-------- The input --------

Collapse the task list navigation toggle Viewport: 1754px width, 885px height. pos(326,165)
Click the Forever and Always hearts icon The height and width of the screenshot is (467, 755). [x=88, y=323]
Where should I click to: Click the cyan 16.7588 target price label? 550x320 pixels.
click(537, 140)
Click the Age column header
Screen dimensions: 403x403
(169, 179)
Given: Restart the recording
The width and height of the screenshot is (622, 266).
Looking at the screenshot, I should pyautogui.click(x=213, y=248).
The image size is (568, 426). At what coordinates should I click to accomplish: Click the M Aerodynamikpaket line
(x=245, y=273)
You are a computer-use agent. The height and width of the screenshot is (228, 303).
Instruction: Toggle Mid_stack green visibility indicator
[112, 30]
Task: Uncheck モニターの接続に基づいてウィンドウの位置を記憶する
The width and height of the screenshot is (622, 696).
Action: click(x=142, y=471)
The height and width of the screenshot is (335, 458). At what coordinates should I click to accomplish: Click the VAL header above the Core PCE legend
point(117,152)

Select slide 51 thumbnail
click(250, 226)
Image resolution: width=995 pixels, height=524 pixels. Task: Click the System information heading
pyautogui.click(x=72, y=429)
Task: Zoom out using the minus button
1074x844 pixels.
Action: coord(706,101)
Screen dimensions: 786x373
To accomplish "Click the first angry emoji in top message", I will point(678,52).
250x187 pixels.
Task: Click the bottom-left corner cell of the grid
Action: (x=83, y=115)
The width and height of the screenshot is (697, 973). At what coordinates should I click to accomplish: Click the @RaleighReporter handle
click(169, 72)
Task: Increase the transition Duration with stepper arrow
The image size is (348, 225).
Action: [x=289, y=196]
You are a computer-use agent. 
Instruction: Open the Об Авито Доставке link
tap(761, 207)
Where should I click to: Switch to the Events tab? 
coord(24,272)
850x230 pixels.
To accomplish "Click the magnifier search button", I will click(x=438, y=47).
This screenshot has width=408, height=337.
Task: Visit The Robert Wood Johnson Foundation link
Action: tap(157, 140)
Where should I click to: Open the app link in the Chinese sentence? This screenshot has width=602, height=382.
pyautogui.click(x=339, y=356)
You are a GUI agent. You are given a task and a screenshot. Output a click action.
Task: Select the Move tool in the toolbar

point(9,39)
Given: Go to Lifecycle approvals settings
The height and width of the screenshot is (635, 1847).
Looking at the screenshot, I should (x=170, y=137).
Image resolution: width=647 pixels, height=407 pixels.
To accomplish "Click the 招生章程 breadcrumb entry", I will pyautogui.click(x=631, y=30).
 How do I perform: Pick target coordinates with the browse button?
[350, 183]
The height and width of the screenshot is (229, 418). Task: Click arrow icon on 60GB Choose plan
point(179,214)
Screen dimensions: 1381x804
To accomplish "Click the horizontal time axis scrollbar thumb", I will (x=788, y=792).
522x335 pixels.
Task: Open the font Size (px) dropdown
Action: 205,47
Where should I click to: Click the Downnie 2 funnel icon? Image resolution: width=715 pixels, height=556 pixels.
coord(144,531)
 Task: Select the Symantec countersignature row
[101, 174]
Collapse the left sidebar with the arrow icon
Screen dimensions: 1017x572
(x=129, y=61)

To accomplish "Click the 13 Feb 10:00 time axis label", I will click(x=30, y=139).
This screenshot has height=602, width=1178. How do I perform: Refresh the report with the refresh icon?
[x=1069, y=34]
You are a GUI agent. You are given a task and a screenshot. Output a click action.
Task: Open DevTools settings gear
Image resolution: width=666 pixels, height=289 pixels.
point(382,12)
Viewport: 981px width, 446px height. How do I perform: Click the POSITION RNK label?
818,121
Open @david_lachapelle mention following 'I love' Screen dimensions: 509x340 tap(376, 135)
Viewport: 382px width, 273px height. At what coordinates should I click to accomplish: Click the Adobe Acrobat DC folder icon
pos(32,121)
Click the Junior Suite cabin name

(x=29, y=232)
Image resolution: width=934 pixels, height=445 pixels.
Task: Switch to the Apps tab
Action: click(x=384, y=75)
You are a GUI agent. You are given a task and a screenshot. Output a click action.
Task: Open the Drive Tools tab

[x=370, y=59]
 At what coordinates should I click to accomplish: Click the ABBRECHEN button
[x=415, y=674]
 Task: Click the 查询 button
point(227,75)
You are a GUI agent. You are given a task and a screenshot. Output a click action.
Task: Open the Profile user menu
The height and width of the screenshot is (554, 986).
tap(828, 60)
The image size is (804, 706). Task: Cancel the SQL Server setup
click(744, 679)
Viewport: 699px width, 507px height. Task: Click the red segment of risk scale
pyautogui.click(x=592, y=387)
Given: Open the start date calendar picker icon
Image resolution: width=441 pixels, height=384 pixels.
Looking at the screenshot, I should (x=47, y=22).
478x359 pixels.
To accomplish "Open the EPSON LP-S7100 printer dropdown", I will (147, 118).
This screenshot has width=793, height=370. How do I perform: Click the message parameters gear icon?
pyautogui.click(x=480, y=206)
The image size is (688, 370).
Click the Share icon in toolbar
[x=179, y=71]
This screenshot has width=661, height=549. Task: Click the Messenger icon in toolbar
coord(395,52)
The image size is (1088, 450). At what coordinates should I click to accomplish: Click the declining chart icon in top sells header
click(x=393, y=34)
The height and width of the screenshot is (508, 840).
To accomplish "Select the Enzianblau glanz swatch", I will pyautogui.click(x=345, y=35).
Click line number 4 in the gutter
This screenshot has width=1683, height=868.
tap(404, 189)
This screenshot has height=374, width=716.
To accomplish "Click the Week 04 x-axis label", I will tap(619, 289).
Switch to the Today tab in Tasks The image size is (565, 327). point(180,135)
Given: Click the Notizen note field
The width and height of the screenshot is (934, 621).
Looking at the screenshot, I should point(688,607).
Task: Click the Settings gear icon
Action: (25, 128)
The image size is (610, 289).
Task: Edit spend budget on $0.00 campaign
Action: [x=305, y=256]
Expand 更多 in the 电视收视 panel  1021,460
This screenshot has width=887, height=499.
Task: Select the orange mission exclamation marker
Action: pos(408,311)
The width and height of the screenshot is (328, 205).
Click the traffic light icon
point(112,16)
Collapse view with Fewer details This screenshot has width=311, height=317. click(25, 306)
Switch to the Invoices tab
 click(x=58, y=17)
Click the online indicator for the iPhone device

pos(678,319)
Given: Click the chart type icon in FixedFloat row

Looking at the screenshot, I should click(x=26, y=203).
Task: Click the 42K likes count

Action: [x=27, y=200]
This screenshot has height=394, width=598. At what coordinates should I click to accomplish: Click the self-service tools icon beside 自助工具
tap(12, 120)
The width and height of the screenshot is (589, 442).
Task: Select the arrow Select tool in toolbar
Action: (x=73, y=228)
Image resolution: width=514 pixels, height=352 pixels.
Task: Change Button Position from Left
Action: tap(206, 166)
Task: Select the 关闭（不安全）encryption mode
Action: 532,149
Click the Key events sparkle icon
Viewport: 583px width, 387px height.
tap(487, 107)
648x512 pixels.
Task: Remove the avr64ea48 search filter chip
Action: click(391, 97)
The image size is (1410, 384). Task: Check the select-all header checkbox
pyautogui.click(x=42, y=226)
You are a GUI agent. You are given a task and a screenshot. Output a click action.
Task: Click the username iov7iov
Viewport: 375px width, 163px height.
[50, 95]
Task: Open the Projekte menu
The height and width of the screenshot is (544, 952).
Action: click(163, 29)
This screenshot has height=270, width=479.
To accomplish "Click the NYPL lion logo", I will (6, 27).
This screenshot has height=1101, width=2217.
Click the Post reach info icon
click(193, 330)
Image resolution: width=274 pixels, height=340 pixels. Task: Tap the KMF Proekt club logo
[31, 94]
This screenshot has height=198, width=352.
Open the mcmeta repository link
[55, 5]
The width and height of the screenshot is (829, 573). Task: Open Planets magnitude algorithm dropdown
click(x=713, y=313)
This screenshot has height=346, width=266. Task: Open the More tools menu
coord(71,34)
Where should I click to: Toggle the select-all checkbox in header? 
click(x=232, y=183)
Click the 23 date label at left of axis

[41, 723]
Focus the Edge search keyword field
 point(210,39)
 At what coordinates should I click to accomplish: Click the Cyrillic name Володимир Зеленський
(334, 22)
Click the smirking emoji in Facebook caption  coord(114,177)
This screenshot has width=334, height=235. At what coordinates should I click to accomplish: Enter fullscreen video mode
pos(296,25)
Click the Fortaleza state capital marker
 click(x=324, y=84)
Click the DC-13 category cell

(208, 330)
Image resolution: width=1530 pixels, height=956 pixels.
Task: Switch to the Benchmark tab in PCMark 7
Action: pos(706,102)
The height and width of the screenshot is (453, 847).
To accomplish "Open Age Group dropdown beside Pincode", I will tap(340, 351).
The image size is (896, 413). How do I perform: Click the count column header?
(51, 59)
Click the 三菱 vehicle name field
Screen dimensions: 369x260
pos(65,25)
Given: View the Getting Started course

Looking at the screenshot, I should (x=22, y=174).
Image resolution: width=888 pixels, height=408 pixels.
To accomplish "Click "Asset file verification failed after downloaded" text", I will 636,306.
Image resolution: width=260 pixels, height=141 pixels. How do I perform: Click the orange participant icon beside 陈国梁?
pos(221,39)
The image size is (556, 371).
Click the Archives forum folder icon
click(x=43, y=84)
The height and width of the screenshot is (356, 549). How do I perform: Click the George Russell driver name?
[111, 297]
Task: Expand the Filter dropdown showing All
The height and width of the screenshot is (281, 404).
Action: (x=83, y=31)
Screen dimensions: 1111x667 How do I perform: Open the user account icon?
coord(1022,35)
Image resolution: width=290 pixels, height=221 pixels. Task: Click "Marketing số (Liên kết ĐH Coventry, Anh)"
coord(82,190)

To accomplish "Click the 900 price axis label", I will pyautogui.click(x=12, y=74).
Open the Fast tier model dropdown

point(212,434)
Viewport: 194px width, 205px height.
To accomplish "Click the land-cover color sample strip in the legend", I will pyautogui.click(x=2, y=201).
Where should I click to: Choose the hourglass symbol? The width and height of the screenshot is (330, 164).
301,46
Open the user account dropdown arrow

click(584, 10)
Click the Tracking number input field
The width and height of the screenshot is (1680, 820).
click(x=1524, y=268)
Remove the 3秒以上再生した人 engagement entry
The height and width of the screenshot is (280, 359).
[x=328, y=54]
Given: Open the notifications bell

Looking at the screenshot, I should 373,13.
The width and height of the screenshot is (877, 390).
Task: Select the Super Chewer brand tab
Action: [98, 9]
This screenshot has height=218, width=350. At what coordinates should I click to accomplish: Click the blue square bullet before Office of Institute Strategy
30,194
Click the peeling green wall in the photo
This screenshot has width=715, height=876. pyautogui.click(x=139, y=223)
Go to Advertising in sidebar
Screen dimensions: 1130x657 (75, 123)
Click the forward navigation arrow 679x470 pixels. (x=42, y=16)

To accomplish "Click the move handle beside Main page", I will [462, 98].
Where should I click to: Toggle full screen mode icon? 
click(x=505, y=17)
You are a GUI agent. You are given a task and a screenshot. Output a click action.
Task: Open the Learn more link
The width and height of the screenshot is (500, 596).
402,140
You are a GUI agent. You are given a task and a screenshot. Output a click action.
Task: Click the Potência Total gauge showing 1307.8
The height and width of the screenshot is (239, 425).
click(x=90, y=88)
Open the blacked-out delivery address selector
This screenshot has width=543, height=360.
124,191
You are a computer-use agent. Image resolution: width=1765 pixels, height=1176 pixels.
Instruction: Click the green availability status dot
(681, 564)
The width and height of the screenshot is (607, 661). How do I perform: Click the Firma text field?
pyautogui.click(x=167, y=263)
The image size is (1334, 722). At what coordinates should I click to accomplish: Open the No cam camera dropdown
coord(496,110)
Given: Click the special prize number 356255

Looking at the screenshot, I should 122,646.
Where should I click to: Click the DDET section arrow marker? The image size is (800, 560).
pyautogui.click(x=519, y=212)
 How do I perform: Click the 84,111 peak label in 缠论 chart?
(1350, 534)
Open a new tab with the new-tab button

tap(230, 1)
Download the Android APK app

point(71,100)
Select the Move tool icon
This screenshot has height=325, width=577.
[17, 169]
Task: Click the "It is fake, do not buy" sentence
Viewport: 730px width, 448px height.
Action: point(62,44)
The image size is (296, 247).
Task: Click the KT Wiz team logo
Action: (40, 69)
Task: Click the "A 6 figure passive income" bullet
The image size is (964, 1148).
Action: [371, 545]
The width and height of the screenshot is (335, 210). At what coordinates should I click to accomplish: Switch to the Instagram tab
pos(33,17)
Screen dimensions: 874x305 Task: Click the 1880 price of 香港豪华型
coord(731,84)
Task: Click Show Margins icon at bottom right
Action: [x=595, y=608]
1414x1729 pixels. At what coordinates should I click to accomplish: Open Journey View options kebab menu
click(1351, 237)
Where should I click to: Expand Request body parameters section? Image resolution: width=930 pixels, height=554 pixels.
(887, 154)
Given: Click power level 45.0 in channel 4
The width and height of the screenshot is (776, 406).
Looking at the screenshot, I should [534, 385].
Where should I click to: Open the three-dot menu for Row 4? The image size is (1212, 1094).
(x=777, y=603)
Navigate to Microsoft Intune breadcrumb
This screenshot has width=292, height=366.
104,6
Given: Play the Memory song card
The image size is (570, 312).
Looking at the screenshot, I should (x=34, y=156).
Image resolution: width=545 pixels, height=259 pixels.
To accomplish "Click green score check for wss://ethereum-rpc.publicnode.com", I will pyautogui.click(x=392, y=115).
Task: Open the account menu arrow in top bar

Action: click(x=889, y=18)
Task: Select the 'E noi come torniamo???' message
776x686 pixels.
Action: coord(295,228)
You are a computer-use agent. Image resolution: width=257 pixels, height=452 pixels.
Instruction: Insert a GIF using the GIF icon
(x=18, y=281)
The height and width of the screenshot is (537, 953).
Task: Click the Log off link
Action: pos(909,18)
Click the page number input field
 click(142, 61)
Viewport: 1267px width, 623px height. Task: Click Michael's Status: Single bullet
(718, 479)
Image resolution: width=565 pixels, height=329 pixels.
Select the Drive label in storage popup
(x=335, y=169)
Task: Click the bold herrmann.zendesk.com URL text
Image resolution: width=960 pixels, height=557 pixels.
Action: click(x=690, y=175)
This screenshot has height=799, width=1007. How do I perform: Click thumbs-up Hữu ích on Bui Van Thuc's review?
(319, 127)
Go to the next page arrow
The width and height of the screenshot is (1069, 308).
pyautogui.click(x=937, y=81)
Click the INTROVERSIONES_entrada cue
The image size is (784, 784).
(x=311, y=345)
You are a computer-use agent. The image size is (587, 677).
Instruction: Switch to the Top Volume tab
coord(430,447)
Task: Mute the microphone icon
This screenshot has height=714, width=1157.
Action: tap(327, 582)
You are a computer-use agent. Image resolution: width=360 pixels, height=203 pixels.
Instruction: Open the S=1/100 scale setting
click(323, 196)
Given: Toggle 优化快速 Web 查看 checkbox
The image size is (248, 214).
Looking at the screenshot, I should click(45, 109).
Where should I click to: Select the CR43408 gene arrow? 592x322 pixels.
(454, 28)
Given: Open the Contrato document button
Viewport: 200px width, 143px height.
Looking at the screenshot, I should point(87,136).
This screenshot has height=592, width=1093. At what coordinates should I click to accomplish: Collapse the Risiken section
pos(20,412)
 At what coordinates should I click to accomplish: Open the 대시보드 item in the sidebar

--------

◆ Brief:
Looking at the material above, please copy exactly every line from its first line through the line containing "Task: Uncheck モニターの接続に基づいてウィンドウの位置を記憶する", with both ends included and nothing else.

◆ Output for this exercise:
Collapse the task list navigation toggle Viewport: 1754px width, 885px height. pos(326,165)
Click the Forever and Always hearts icon The height and width of the screenshot is (467, 755). [x=88, y=323]
Where should I click to: Click the cyan 16.7588 target price label? 550x320 pixels.
click(537, 140)
Click the Age column header
Screen dimensions: 403x403
(169, 179)
Given: Restart the recording
The width and height of the screenshot is (622, 266).
Looking at the screenshot, I should pyautogui.click(x=213, y=248).
The image size is (568, 426). At what coordinates should I click to accomplish: Click the M Aerodynamikpaket line
(x=245, y=273)
You are a computer-use agent. The height and width of the screenshot is (228, 303).
Instruction: Toggle Mid_stack green visibility indicator
[112, 30]
Task: Uncheck モニターの接続に基づいてウィンドウの位置を記憶する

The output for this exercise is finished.